On August 22 Pakistan’s National Security Adviser Sartaj Aziz said that he wanted to present to his Indian counterpart a dossier on RAW’s hostile activities including their involvement in Balochistan. Pakistan has always blamed India and Iran for their traditional mess in Balochistan. The reason why this charge has resurfaced since 2009 is quite interesting. On 31 March 2009 Council on Foreign Relations, New York conducted a round table on “What’s the problem with Pakistan?” During this discussion a RAND analyst said that she was “privately” told by Indian officials in Indian consulates in Zahidan, (Iran) Mazar, Jalalabad and Qandahar (Afghanistan) that they were pumping money into Balochistan. The Round Table did not question her why the Indian diplomats would have so easily divulged operational secrets to a foreign researcher if they were really doing that type of covert operations, as such dialogue is prohibited by all services. But she also qualified her statement by stating that Pakistan should be encouraged not to use militancy as a security tool. Hamid Mir picked up only the earlier part of the talk on July 28, 2009 when he wrote a column: “Pakistan has proof of '3 Indian Kasabs' in Balochistan”. He said that the “proof” came from a “Credible American scholar”. This was quoted by Pakistan Prime minister Yousaf Raza Gilani also as “Proof”. So Sartaj Aziz’s dossier is nothing new.
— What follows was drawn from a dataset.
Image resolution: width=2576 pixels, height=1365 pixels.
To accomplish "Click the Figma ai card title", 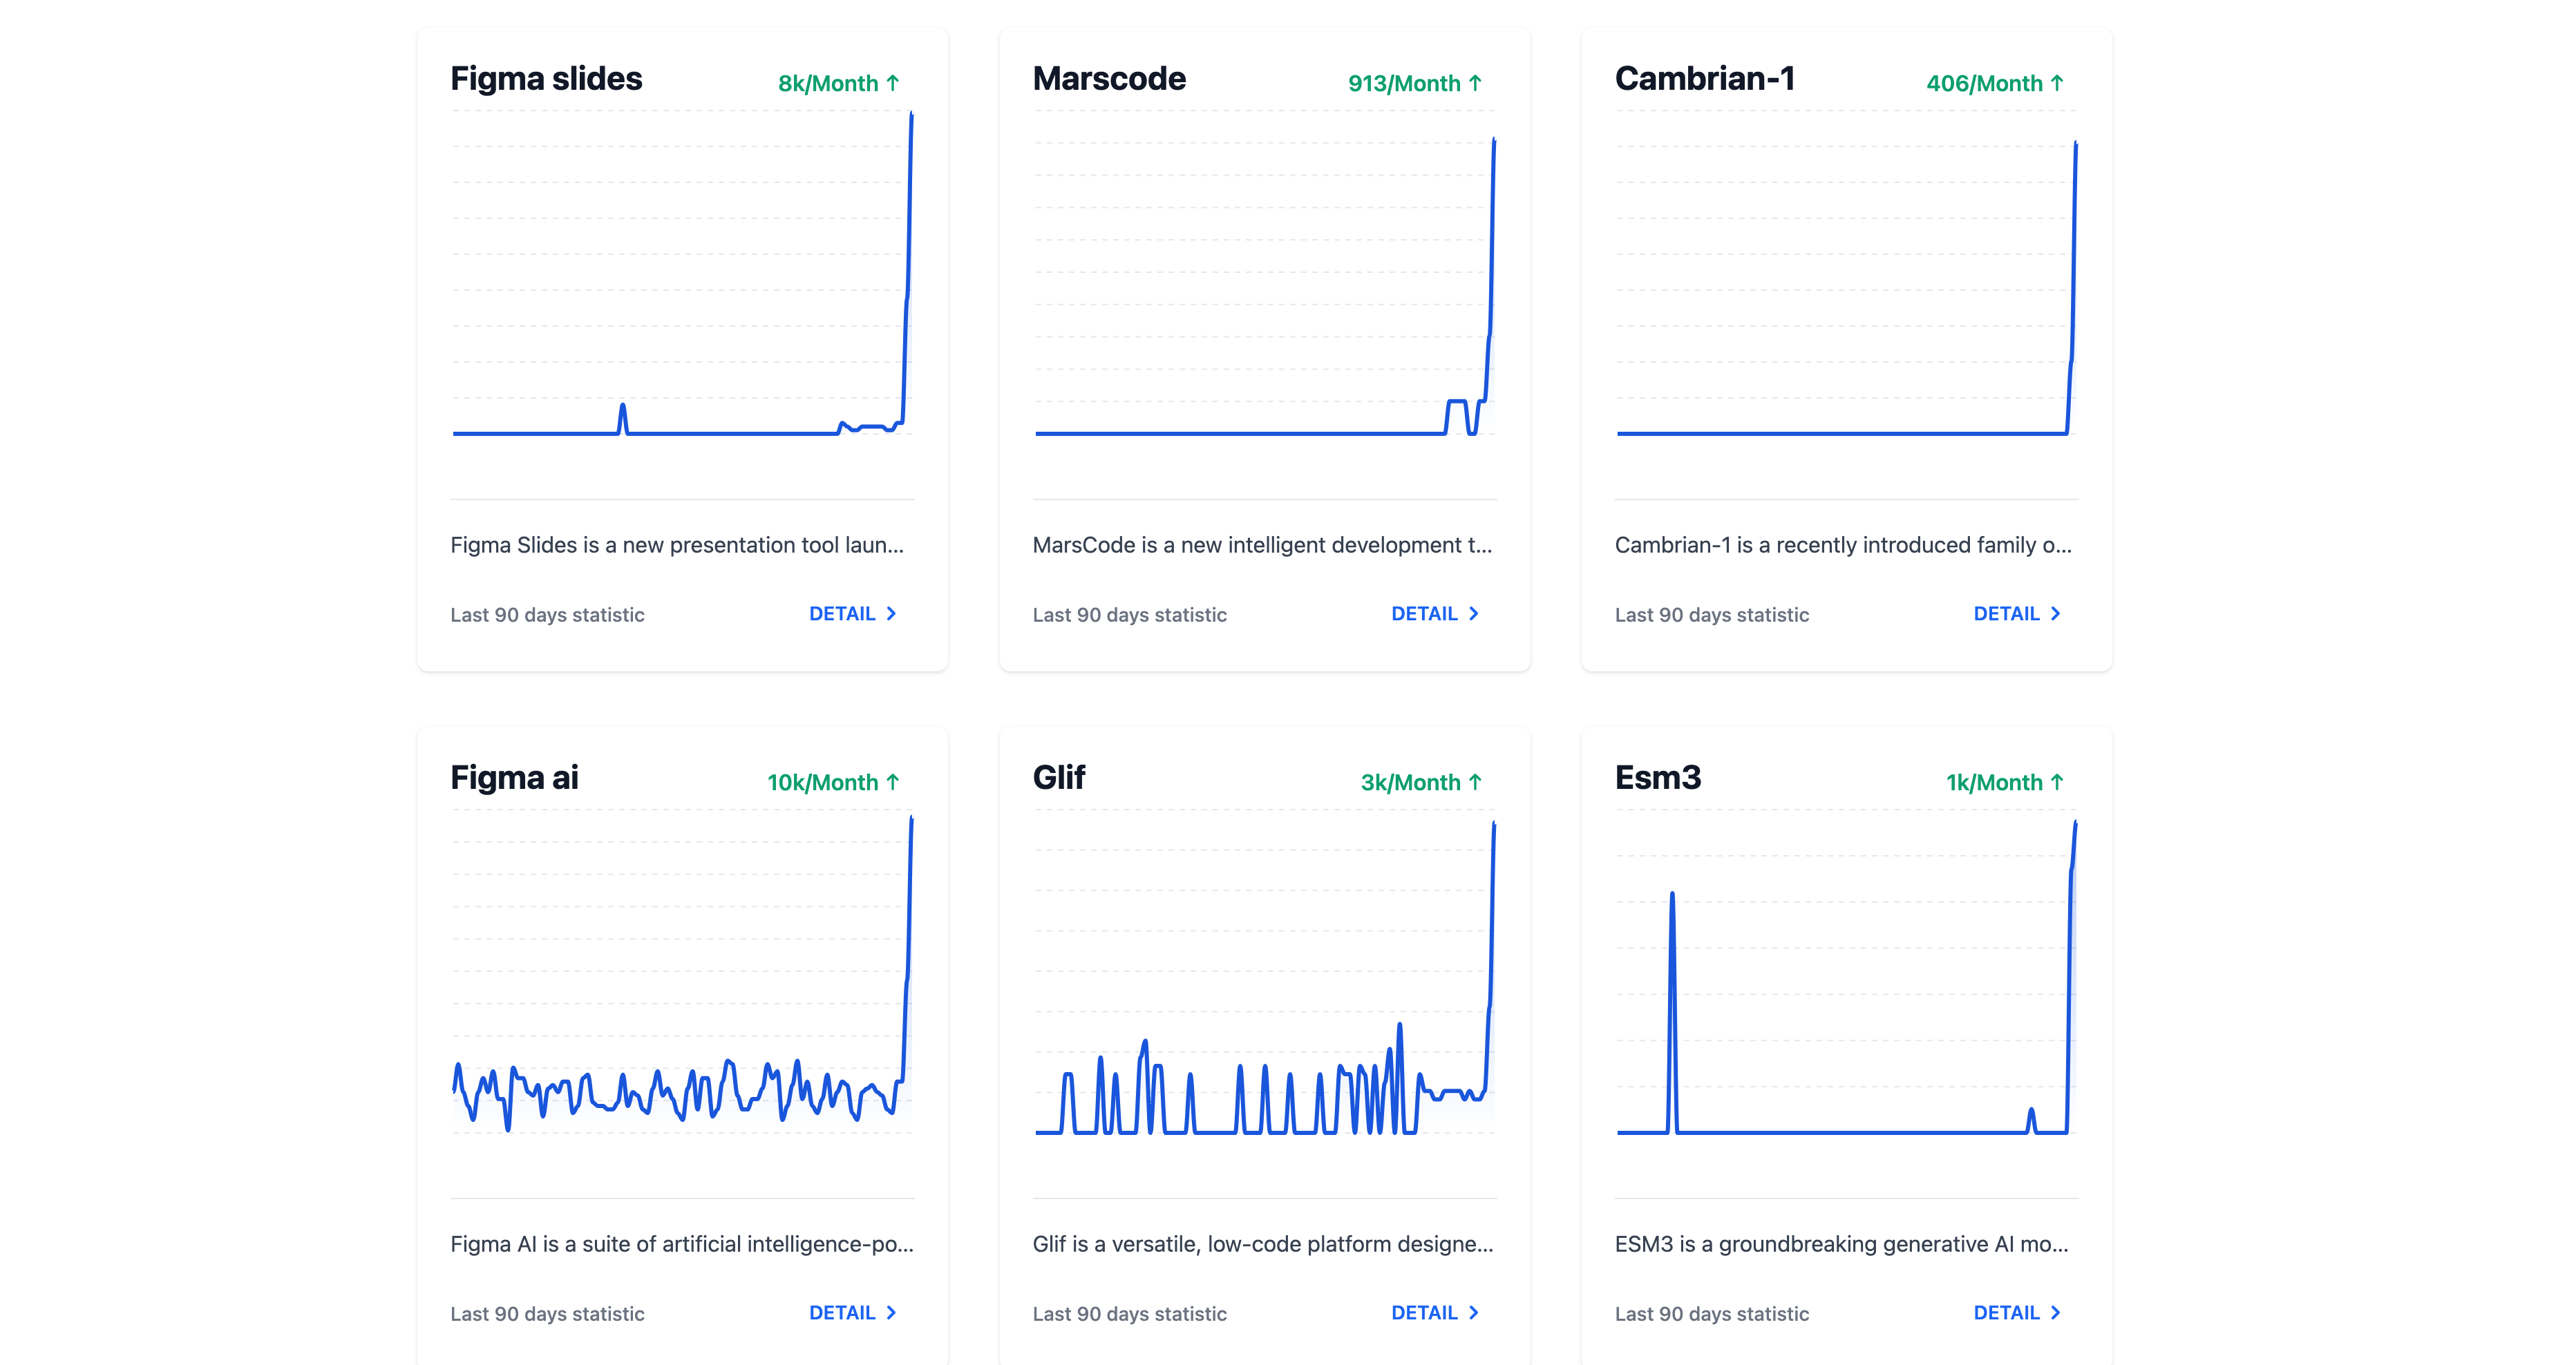I will click(514, 778).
Had the Pakistani officials read the 2013 US Institute of Peace study, they would have found that climate change and environmental causes in Balochistan had contributed in large measure to the rising homegrown militancy along with traditional political causes and that there was no need for a third party like India to ignite it. In Balochistan the traditional “Karez” system of water supply was sabotaged by rich farmers using electric pumps. “A karez is an underground aqueduct that passively taps the groundwater in the piedmont and carries it by gravity to the ‘daylight point’ where the water is then channeled into irrigation ditches for agricultural and domestic uses”. Its disruption has led to water dispossession and social disintegration creating a huge army of landless and deprived rural population. The paper says: “This social disintegration runs the risk of contributing foot soldiers for assorted insurgent outfits in the region…. Some of that unrest was channeled by the intelligence agencies in the 1980s and 1990s in Southern Punjab toward mobilizing armies of radicalized young men for jihad in Kashmir and then Afghanistan”

Thus we would continue to see such impoverished youths crossing the border as cannon fodder until this type of infraction is stopped under severe international pressure. For that we need a different style of diplomacy than what we have now, to convince the West that Lashkar-e-Toiba is a global danger like ISIS since it was originally founded as a global Jehad vehicle like al-Qaeda.